[[ Records supplied open ]]
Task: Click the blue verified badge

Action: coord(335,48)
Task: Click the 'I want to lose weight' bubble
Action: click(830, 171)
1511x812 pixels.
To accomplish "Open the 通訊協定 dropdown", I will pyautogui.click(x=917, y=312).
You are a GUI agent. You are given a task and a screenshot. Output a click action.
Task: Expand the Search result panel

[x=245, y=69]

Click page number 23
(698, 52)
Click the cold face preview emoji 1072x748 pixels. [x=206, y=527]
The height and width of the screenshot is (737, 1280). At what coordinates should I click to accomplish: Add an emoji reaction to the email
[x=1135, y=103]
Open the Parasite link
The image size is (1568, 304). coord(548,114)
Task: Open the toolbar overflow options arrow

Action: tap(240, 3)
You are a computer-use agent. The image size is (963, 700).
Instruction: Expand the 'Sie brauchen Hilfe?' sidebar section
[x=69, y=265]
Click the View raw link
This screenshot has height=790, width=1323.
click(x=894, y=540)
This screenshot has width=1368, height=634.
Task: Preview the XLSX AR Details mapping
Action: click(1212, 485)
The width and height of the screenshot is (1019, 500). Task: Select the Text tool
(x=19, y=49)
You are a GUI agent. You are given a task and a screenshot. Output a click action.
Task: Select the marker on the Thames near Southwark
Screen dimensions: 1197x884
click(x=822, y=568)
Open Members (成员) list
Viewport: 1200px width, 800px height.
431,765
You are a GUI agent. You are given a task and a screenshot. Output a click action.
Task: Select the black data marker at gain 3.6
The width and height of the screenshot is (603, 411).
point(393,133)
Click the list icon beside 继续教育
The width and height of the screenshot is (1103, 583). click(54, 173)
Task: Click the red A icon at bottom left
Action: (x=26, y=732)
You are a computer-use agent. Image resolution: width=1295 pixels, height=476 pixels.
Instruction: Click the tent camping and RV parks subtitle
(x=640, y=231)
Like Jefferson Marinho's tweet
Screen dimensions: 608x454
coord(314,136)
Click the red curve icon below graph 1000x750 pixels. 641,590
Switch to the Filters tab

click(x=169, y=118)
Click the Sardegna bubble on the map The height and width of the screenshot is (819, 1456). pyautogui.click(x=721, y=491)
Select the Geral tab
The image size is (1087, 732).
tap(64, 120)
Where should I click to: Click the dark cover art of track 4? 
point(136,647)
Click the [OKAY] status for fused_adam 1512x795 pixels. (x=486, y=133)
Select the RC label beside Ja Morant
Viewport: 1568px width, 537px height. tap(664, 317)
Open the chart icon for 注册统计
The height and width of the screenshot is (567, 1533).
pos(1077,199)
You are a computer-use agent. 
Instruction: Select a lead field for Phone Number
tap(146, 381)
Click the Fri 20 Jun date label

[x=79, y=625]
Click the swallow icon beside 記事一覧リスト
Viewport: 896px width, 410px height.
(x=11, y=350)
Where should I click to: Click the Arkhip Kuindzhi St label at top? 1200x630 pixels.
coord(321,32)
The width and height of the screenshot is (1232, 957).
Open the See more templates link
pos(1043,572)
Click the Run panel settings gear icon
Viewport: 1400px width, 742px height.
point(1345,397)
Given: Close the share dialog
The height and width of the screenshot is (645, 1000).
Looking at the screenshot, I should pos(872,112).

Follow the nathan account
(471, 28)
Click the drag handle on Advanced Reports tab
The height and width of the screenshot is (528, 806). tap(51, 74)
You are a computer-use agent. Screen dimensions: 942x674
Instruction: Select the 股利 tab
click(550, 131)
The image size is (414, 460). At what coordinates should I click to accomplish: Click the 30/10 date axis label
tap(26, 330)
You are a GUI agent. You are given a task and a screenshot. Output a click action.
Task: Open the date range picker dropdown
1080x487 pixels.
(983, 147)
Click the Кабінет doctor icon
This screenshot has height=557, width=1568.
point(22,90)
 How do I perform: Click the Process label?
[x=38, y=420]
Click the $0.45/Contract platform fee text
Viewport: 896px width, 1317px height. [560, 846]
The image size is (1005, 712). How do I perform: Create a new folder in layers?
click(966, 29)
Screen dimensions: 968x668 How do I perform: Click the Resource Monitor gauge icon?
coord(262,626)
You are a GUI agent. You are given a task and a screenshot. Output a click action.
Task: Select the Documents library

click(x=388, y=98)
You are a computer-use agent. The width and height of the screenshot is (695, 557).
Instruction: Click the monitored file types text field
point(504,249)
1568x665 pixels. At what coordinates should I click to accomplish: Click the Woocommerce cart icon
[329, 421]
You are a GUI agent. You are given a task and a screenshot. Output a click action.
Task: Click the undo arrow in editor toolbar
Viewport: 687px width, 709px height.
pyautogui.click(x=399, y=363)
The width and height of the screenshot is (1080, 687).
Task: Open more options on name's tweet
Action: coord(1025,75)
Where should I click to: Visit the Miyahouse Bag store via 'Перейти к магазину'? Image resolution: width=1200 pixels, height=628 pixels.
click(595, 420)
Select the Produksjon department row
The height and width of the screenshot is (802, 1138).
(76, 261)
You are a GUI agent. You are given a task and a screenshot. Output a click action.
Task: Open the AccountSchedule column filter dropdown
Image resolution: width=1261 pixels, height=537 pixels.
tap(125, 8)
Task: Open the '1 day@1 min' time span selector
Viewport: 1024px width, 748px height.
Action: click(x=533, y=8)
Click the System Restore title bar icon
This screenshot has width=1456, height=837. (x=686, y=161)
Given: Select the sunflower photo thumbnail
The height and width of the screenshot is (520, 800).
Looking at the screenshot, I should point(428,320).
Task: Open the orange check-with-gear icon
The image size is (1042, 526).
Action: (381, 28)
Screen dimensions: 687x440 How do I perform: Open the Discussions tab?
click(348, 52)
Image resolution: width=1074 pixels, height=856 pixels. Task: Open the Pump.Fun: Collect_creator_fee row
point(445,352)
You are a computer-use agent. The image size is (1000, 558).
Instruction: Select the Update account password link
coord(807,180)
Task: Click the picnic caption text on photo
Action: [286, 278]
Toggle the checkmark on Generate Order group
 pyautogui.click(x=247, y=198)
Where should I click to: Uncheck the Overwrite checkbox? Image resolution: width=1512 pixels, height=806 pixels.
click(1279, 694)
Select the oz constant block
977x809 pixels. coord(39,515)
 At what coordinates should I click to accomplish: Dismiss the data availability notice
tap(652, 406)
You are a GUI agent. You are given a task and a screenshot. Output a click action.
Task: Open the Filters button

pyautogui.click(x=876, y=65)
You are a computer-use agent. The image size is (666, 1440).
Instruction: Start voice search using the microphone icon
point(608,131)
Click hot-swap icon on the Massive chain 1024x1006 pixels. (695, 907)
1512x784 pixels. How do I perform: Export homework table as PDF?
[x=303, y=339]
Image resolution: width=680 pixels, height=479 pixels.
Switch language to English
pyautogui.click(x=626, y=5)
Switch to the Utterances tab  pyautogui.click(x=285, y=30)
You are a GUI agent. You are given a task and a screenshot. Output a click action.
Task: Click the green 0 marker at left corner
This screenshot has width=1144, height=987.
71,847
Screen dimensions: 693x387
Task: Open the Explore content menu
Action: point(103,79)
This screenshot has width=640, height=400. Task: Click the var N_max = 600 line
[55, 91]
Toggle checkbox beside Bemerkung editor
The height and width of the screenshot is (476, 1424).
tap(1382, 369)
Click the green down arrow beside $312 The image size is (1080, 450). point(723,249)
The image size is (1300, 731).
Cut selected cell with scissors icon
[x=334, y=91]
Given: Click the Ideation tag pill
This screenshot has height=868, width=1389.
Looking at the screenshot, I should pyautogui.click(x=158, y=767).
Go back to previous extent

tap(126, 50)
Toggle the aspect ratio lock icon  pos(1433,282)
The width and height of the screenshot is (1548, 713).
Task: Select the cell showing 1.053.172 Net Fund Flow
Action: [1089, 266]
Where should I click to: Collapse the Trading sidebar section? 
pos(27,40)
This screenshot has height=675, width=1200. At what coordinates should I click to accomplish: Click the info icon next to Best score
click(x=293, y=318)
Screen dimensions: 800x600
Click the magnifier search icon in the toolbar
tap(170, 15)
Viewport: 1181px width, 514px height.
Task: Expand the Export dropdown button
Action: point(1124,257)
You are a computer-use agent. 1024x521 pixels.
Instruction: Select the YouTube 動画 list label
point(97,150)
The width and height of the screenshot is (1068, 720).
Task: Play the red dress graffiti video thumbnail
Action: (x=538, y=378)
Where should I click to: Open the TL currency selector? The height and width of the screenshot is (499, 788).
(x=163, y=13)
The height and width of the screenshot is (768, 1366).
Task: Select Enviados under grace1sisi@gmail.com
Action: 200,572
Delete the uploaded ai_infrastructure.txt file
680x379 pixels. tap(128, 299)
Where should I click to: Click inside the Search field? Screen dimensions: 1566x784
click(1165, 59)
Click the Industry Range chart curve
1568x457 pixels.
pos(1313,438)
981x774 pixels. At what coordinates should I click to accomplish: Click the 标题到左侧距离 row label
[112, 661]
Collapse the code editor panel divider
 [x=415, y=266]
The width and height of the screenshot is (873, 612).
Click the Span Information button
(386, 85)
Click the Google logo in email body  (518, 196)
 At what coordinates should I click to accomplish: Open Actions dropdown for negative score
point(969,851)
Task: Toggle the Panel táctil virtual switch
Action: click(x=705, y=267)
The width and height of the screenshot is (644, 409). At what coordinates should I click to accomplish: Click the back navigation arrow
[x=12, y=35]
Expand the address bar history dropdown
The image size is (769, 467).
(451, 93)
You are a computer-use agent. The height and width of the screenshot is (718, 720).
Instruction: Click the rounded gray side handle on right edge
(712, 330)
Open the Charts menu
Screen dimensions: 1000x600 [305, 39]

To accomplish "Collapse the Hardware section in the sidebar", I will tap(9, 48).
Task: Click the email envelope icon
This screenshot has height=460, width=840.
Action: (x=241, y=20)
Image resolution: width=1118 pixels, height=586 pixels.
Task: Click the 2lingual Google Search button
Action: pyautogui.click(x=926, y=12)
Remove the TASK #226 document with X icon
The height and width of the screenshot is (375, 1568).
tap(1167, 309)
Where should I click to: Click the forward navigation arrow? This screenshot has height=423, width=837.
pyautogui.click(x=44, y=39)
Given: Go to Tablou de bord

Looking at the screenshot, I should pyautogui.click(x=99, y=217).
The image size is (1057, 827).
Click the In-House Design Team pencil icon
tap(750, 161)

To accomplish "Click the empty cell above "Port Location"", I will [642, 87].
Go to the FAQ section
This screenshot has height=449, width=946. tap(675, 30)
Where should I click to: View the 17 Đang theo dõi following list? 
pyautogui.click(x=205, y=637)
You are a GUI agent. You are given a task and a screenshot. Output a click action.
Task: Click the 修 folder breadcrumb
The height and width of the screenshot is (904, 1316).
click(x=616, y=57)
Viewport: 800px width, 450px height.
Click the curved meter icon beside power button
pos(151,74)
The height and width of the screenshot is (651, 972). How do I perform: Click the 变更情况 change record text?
[[ Records supplied closed ]]
# [Work required]
In the entries above, the lines between the one holding "Task: Select the Documents library" and the one holding "Task: Click the undo arrow in editor toolbar", inclusive, are to be printed exactly as written, and those alone.

# [Result of the exercise]
Task: Select the Documents library

click(x=388, y=98)
You are a computer-use agent. The width and height of the screenshot is (695, 557).
Instruction: Click the monitored file types text field
point(504,249)
1568x665 pixels. At what coordinates should I click to accomplish: Click the Woocommerce cart icon
[329, 421]
You are a GUI agent. You are given a task and a screenshot. Output a click action.
Task: Click the undo arrow in editor toolbar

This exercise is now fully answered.